___ 引用段落 ___

锻压技术

6300 kN缸梁一体式液压机结构特点及其有限元分析

英文标题：Finite element analysis on structure characteristics of cylinder-crown integrated hydraulic press 6300 kN

作者：张伟玮王小松王仲仁

单位：哈尔滨工业大学

分类号：TG315

出版年,卷(期):页码：2016,41(3):59-62

摘要：

对于液压缸为半球形的6300 kN缸梁一体式压力机，半球形液压缸兼做上横梁，是缸梁一体式压力机的主要给力与承载构件，它与传统的液压缸为圆筒形的三梁四柱式液压机相比，结构和受力状态都发生了很大改变，从而可以降低质量，增加设备的公称压力。通过数值模拟分析了满载时缸梁一体结构，以及活动横梁与下横梁的应力分布和变形挠度。结果表明，缸梁一体结构的等效应力极值为70.0 MPa，最大变形挠度为0.16 mm·m-1；活动横梁的等效应力极值为54.4 MPa，最大变形挠度为0.10 mm·m-1，下横梁的等效应力极值为141.5 MPa，最大变形挠度为0.15 mm·m-1。缸梁一体式液压机机身结构的强度和刚度均符合设计要求，满载时无论是等效应力，还是变形都在可接受范围内。

___

→ 书面题目: 根据上文关于缸梁一体式液压机的摘要，说明这种压力机为什么能够降低质量并增加设备的公称压力。

___ 原始数据 ___

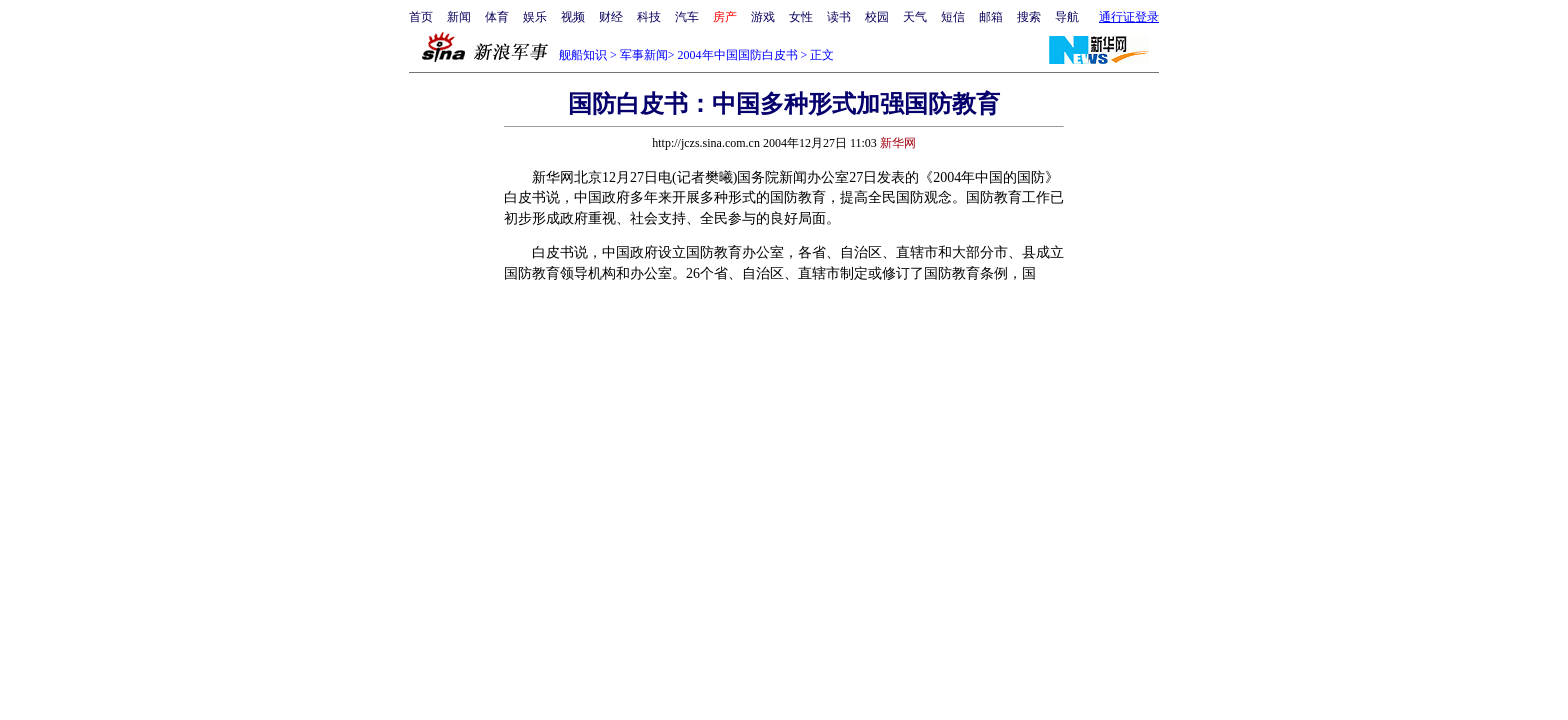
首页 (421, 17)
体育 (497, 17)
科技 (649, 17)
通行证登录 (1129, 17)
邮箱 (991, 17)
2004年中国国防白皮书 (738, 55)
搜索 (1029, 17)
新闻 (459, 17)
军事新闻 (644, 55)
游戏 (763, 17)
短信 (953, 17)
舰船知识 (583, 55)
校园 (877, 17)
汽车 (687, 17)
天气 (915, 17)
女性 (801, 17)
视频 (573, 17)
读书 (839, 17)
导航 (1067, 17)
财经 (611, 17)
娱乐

___
___ 原始数据 ___

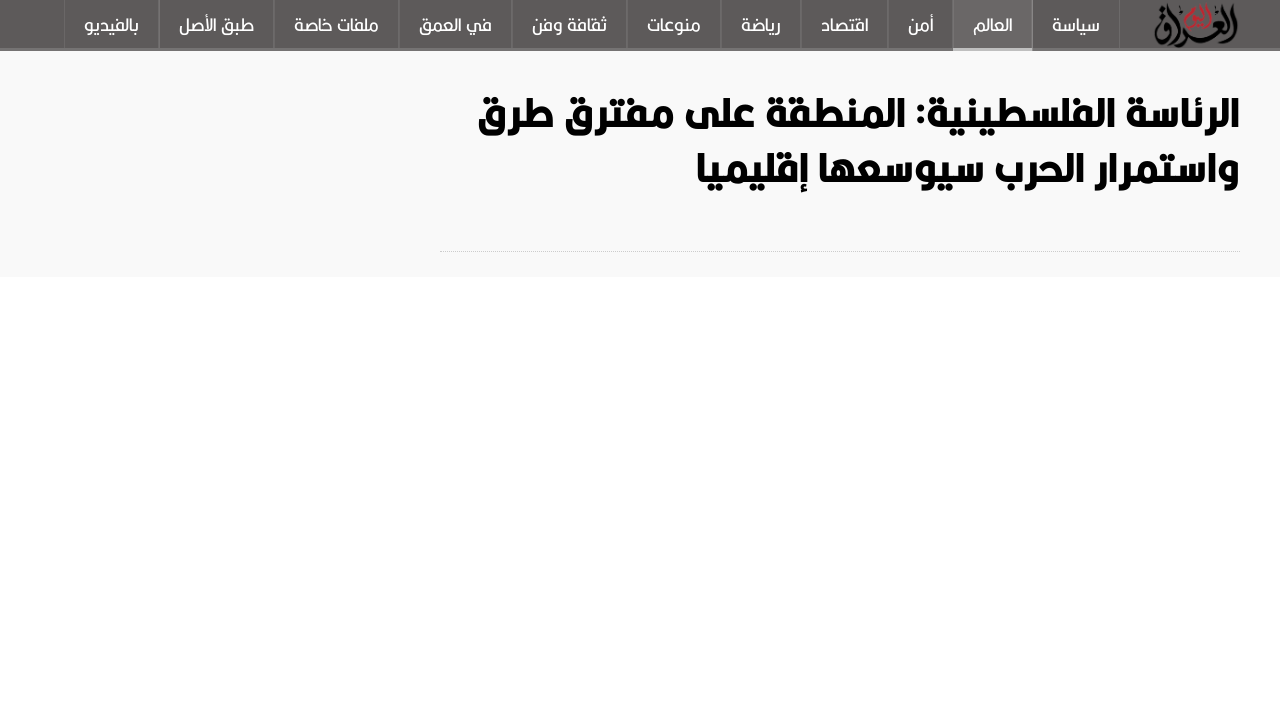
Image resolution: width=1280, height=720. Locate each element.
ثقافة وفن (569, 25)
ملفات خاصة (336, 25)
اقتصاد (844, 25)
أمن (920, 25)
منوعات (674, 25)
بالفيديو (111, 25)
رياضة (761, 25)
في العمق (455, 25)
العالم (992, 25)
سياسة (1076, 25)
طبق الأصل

___

→ 完整解答: 这种压力机的半球形液压缸兼做上横梁，是主要的给力与承载构件。与液压缸为圆筒形的传统三梁四柱式液压机相比，它的结构和受力状态都发生了很大改变，因此可以降低质量，增加设备的公称压力。